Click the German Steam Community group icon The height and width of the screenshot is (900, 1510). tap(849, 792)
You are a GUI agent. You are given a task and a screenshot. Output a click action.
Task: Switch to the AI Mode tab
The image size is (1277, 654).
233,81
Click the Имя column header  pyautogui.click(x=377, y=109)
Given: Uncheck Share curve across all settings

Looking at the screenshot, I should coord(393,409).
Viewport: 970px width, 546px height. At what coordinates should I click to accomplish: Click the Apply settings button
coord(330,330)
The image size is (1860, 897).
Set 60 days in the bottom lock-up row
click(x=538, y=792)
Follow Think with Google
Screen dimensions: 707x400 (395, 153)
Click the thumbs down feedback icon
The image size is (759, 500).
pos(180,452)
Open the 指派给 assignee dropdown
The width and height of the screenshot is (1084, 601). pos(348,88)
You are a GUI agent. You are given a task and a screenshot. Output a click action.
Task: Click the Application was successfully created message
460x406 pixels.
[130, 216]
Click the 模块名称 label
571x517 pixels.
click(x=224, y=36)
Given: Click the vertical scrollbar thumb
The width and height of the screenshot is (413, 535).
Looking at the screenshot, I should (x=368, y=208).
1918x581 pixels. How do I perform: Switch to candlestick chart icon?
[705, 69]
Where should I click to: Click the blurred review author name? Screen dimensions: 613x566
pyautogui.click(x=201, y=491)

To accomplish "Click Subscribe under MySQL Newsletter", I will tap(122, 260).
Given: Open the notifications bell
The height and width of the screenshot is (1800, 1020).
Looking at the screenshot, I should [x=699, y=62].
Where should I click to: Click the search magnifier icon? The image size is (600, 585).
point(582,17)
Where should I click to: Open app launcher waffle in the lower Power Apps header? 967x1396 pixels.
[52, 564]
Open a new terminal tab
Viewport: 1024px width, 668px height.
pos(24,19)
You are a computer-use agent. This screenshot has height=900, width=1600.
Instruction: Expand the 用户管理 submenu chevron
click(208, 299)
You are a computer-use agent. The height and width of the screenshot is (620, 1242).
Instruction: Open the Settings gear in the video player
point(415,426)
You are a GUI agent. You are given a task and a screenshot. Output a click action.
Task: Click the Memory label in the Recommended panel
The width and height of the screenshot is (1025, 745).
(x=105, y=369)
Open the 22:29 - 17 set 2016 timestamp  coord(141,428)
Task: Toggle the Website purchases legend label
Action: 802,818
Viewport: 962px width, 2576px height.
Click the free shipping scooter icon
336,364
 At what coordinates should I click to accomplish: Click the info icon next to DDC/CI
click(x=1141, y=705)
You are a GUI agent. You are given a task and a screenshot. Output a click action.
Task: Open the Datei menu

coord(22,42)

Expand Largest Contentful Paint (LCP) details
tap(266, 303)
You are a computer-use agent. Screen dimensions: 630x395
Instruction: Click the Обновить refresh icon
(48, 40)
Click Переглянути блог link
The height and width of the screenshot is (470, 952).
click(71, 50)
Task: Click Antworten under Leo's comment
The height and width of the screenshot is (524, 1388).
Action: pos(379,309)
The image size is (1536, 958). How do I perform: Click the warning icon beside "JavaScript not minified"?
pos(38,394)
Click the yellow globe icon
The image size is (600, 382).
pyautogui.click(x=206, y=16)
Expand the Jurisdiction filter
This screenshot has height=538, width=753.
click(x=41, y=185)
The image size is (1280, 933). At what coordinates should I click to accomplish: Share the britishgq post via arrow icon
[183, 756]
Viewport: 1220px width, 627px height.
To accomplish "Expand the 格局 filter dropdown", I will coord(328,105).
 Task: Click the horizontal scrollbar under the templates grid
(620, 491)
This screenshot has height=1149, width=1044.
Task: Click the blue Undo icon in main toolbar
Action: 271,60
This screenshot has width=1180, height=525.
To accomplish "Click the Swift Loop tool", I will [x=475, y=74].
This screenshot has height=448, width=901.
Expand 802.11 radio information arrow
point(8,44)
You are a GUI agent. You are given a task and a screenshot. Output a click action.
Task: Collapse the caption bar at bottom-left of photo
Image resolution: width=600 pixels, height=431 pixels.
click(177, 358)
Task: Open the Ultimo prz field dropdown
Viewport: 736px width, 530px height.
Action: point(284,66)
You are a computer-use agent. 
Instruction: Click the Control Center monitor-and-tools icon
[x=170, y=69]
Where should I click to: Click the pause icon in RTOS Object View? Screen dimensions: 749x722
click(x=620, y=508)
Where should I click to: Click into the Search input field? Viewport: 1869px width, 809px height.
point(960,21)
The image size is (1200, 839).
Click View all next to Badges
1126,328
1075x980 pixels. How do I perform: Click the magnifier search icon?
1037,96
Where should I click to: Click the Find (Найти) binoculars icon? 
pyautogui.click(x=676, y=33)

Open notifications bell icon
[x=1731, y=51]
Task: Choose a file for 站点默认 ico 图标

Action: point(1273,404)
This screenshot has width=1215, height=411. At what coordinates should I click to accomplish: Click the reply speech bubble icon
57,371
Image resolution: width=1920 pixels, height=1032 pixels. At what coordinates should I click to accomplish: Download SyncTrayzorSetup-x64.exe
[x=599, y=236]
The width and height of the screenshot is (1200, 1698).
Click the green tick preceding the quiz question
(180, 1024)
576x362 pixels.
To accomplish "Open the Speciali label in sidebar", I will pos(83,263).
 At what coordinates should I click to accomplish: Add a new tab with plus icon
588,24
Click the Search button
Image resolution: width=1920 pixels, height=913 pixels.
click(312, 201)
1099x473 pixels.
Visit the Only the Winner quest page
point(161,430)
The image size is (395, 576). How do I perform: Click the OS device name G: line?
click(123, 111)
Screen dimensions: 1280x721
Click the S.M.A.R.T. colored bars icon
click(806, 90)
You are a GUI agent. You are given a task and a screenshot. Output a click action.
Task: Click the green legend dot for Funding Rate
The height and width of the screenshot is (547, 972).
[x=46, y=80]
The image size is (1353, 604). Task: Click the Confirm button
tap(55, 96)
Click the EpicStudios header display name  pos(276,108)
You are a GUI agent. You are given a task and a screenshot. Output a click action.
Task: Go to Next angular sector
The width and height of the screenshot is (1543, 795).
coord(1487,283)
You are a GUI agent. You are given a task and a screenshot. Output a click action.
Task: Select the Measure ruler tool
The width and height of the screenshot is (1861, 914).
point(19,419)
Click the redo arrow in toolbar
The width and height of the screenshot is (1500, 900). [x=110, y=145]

Required work:
Return the lines beginning at the one that contains "The width and height of the screenshot is (1543, 795)." and continuing through the last line of the data, exactly as they stand and without any others.

Response area:
The width and height of the screenshot is (1543, 795).
coord(1487,283)
You are a GUI agent. You are given a task and a screenshot. Output a click action.
Task: Select the Measure ruler tool
The width and height of the screenshot is (1861, 914).
point(19,419)
Click the redo arrow in toolbar
The width and height of the screenshot is (1500, 900). [x=110, y=145]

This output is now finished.